Rewrite the rows below, replacing "panel" with "section" and leaving everything else unchanged. Omit the pictures from your version.

(Records from a data collection)
━━━━━━━━
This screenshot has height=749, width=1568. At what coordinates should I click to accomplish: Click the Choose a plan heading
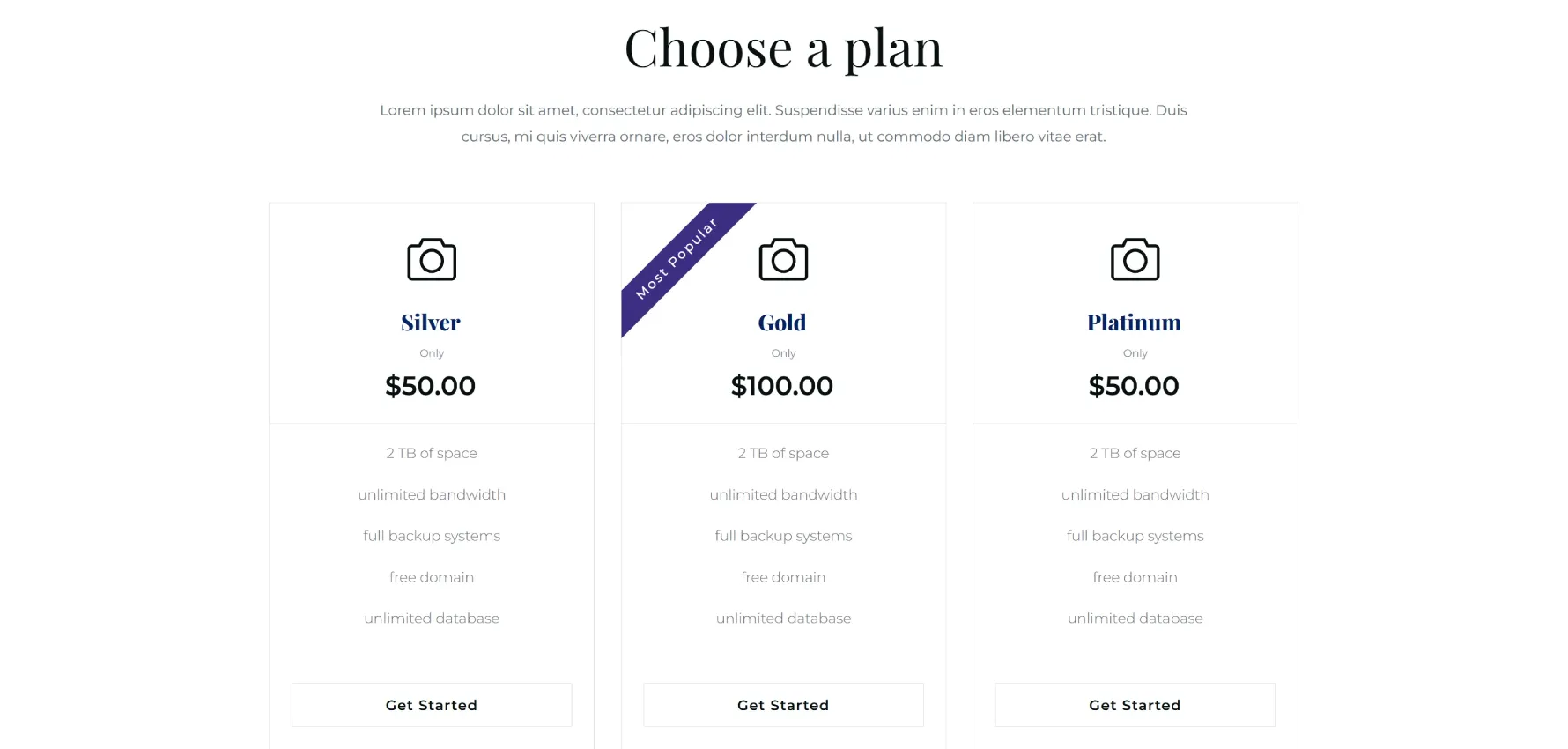click(783, 48)
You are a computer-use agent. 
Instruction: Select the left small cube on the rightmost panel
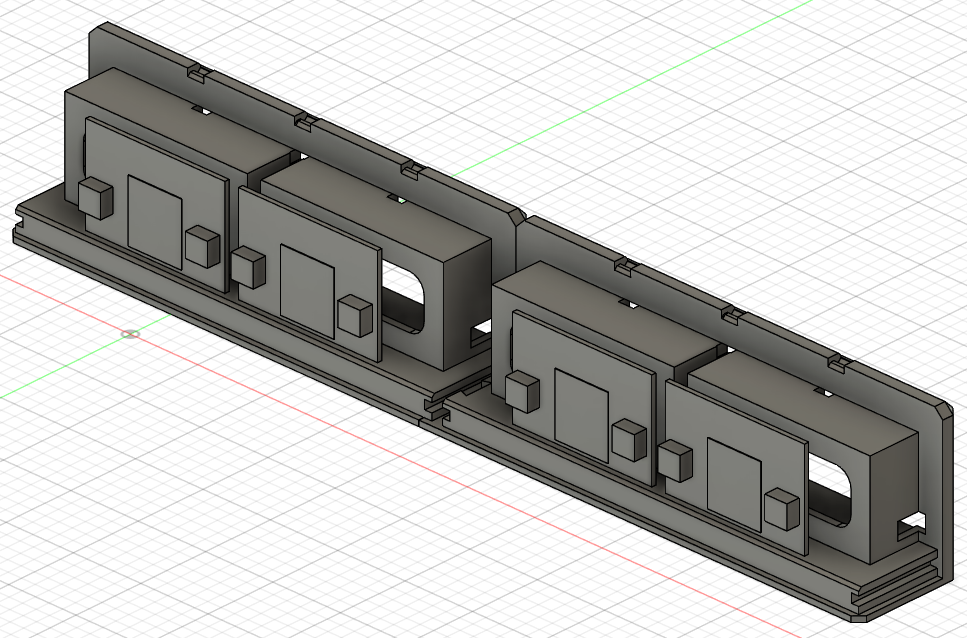(x=675, y=462)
━━━━━━━━
TASK RESPONSE
This screenshot has height=749, width=1568. At what coordinates should I click to accomplish: Click the Choose a plan heading
click(783, 48)
You are a computer-use agent. 
Instruction: Select the left small cube on the rightmost section
(x=675, y=462)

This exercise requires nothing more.